Suppose that a consumer buys a sofa bed from a retailer and then is injured when the bed collapses. The buyer might have two options for pursuing redress:

• Sue the retailer who sold the sofa bed for breach of contract, alleging that the item was not fit for the purpose for which it was intended. The buyer will need to prove that the sale was made, prove breach of the warranty of fitness and prove the amount of damages that resulted.

• Sue the manufacturer in tort for the negligent manufacture of the sofa bed. The buyer will need to prove negligence and prove the amount of damages that resulted.

Liability under contract

When a product is purchased, privity of contract is established between the buyer and the seller, and the seller makes certain warranties to the buyer. Only parties to the sales contract, the buyer and the seller, can enforce warranties; if the product injures a third party, the action must be brought in tort instead.

A seller must warrant to the buyer that the item sold is reasonably fit for the purpose for which it is purchased. An adjuster investigating such a claim must therefore know the conditions under which the product was sold. Did the seller describe the product to the buyer? Did the buyer tell the seller why they were buying that product? In other words, was the buyer relying on the seller for guidance in selecting and purchasing the product? Representations made in advertising and marketing are also implied warranties that could form the basis of a claim in contract. Loss adjusters should gather documentation on such representations.

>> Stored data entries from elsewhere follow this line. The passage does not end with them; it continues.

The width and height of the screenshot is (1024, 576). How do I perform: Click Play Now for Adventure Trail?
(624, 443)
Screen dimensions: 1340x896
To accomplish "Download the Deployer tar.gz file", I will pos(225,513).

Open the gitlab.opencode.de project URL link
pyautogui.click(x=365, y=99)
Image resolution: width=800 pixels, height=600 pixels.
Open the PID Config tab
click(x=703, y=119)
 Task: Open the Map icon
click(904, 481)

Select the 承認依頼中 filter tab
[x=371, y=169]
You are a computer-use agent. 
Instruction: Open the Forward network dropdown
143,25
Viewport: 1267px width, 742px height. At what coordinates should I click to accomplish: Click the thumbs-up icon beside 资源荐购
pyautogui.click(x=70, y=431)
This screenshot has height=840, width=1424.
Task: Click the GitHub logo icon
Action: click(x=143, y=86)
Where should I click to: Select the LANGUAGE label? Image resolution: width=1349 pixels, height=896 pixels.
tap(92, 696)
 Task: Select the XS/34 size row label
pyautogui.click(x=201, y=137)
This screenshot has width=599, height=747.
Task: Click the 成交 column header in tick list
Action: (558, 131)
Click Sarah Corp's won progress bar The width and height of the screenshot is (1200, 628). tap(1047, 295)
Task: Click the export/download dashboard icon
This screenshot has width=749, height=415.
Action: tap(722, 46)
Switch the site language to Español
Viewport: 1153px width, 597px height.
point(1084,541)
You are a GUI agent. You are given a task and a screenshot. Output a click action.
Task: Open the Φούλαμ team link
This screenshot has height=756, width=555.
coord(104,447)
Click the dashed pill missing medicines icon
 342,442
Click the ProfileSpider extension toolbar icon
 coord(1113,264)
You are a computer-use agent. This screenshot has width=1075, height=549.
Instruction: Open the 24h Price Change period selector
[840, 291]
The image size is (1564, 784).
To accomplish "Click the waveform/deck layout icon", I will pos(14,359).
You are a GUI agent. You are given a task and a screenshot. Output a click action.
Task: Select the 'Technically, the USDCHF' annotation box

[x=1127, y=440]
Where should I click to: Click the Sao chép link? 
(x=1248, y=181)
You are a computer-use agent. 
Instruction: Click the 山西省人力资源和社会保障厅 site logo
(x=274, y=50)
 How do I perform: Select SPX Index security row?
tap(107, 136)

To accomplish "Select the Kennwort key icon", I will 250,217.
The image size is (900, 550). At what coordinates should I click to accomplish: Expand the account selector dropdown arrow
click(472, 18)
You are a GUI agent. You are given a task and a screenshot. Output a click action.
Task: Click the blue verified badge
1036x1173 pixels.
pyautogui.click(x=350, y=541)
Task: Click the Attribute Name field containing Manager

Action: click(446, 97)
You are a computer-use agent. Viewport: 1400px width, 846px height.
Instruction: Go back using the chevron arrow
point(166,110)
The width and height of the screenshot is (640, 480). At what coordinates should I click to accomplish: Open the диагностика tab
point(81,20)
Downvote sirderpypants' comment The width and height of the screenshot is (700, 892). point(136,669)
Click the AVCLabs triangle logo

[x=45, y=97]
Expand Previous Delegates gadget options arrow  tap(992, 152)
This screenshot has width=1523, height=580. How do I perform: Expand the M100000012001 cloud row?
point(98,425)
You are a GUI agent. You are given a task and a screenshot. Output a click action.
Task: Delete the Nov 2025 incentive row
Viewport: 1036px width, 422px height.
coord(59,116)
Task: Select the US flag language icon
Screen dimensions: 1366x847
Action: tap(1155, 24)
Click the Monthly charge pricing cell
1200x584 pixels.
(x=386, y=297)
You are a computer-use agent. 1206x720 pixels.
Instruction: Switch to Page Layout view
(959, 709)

Not only does a contract exist between the buyer and the retailer, but similar contractual relationships may also exist between the retailer, the wholesaler and the manufacturer. Any intermediary handling the product may have damaged it during preparation for sale. A loss adjuster must investigate whether anyone else in the chain might have contributed to the injury.

Finally, the bill of sale between any of the parties may contain special provisions or express warranties that attempt to narrow the liability — for example, limiting liability to repair or replacement of the product and excluding any resulting injury or economic loss. Conversely, greater liability may be assigned when special qualities of the product are claimed on the invoice, in manuals or in brochures. In other instances, a manufacturer may agree to indemnify a wholesaler or retailer against any liability arising out of a product it manufactures.

Liability in tort

A manufacturer owes a duty to any third party who might reasonably be affected by the product, even if no contract is made between them. The manufacturer has a duty to exercise reasonable care in designing and manufacturing products, and must also label them appropriately.

Design and manufacture

To investigate a claim that the product was negligently designed or manufactured, a loss adjuster must examine quality control processes to show that they were reasonable for the product. The required standard of care for the insured would be reasonable care in the circumstances. The nature of the product, its capacity to do harm, and the intended users can all influence the level of care considered reasonable. For example, the level of care required for children’s products is generally higher than for products aimed at the general public.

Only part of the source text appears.